Dentre os relatos dos bolsistas, é possível observar que o desejo de oferecer uma vida melhor aos seus familiares é presente nos discursos. Charlot (2000) aponta que mobilizar-se é engajar-se em uma atividade porque existem “boas razões” para isso. Assim, o desempenho dos alunos bolsistas ProUni pode estar fundamentado nessas premissas; esses alunos são mobilizados pelo desejo, pelo sentido e pelo significado da Educação Superior em suas vidas, e por ver nela a chance de alcançar seus objetivos. Charlot (1996) destaca ainda que

É igualmente interessante perceber a diversidade dos processos de mobilização que as famílias utilizam. Elas controlam, ajudam, “empurram” fazendo explicitamente referência ao futuro, ao desemprego, às dificuldades de vida e de trabalho dos pais. (CHARLOT, 1996, p. 57)

Já nos alunos pagantes, essa mobilização apresenta-se com diferentes intuitos. Esses estudantes, em sua maioria, por possuírem condições financeiras estáveis, retratam uma mobilização não para o sentido de mudança de vida, de superar condições difíceis, mas relativas às suas questões pessoais, aos cursos que escolheram, de modo a se tornarem bons profissionais com aptidões para tal – mesmo que, em muitos casos, reconheçam os esforços da família em sua trajetória. O relato do Pagante de Arquitetura e Urbanismo exemplifica tal fator nesta afirmação: “A família e hãm o meu sonho no caso né, ter uma formação e tal acho que isso seria o principal”. Notamos que existe esse reconhecimento em relação à família e que, no campo mais pessoal, sua ação se dá em torno da formação, do curso e da profissão escolhida.

Os entrevistados pagantes dos cursos de Pedagogia, Direito e Administração relatam buscar realização pessoal e profissional; apontam que seus desejos estão torneados em volta do crescimento pessoal, da carreira:

[...] querer trabalhar, entrar numa Universidade, porque com o magistério eu já tava trabalhando né, eu passei no concurso público [...] só com o magistério, se

eu quisesse parar eu podia parar porque eu entrei como concurso já tinha o

então eu vou continuar até conseguir (Pagante do curso de Pedagogia, grifo da

autora).

[...] o que mais me mobiliza é o crescimento pessoal que nem eu já falei antes o conhecimento nunca é demais então tô sempre tentando aprender e crescer

porque financeiro não é tanto porque a área que eu quero não é a melhor do

direito né, eu quero uma coisa que me faça feliz (Pagante do curso de Direito, grifo da autora).

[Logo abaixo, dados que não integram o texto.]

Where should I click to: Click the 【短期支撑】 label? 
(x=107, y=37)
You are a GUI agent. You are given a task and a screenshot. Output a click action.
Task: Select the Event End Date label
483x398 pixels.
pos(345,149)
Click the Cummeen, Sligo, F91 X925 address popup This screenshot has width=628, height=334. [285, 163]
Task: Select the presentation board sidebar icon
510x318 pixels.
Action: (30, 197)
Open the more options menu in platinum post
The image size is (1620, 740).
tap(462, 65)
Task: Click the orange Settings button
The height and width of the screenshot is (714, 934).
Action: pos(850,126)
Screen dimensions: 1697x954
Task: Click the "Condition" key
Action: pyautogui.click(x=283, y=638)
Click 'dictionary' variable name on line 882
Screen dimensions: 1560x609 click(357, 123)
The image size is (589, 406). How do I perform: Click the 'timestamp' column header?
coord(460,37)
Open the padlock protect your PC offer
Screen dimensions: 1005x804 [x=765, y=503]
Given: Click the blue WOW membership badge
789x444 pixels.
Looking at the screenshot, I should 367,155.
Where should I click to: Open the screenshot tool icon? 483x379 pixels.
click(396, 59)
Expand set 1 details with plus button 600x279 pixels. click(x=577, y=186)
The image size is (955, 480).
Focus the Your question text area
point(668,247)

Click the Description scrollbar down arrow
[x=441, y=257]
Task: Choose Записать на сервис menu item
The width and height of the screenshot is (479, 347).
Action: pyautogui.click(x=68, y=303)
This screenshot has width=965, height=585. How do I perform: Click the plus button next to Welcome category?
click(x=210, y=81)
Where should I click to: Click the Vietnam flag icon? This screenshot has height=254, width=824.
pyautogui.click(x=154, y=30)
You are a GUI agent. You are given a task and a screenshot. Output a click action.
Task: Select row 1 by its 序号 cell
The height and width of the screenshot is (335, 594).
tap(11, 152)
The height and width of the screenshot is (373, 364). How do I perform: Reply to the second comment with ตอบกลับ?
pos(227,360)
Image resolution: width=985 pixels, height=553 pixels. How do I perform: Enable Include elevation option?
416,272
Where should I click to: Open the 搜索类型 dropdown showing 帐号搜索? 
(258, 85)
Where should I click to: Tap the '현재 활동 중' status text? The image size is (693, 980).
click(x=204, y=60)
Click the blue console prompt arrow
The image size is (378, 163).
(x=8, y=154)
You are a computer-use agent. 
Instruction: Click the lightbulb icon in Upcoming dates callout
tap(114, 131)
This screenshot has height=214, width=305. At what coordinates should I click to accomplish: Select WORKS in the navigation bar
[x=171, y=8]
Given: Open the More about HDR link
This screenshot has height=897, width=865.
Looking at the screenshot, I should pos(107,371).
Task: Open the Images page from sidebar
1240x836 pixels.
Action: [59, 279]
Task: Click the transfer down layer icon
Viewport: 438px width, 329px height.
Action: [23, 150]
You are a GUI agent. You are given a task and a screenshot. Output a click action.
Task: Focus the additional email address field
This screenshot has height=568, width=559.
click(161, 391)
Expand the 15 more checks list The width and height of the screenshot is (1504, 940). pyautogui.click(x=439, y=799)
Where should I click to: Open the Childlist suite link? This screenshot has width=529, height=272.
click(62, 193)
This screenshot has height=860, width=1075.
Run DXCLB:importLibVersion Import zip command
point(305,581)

Evolução, a própria, o crescimento né, a evolução constante eu acho que é a

única coisa que não tiram da gente né, e a gente ta ai pra adquirir pra no caso adquirir coisas novas né, sugar informações, então acho que evolução seria a palavra (Pagante do curso de Administração, grifo da autora).

O entrevistado pagante do curso de Medicina relata mobilizar-se em direção a uma medicina mais humanizada; durante sua entrevista, relata tal interesse. Os pais, ambos médicos de carreira, foram essenciais à sua decisão. Quando indagado sobre se sentir mobilizado, responde da seguinte maneira:

Sim, ai bastante, ainda mais agora que são áreas que eu gosto bastante né, mas é bom assim saber que já com a parte do estudo com a parte teórica tu já pode ajudar bastante sabe, [...] mas já aprendendo um pouquinho tu já consegue ajudar um monte de gente e ai acho que isso que é mais motivador ainda. (Pagante do curso de Medicina).

A mobilização, durante muito tempo, pode ter sido associada aos meios mais favorecidos; afinal, esse grupo alcançava o “sucesso”. No entanto, não é característica própria destes meios e tampouco dos meios populares; é uma característica própria de sujeitos que, em suas relações com o mundo, com os outros e consigo mesmo, sentem-se impulsionados. Conforme constatado nas entrevistas realizadas, desejar, atribuir significados e investir energia em busca de objetivos são processos que podem levar esses sujeitos ao “sucesso” e, quando associadas a outras configurações e intervenções familiares, exaltam a possibilidade de maiores aprendizagens e desenvolvimento integral.